-------- Material for the task --------

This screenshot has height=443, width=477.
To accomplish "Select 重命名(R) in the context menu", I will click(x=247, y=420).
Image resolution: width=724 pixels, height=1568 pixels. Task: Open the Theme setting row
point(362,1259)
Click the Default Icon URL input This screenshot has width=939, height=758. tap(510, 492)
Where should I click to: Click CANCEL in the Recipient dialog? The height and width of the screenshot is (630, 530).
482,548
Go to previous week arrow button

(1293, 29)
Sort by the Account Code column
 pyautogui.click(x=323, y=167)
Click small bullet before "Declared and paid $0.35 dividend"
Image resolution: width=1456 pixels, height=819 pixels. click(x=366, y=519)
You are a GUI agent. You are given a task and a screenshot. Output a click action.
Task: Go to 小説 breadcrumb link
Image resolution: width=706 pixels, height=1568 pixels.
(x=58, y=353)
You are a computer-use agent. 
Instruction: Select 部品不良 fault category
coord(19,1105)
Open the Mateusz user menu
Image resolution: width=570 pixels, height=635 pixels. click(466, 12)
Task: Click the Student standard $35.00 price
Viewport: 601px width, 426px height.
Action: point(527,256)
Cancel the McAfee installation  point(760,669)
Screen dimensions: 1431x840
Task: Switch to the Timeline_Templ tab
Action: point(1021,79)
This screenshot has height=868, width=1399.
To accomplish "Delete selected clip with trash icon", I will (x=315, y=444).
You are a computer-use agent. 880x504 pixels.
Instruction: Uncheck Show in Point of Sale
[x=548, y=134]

--------

## Brief
Copy out all lines of the material above in which "computer" occurs.

## Reply
You are a computer-use agent. 
You are a computer-use agent. 880x504 pixels.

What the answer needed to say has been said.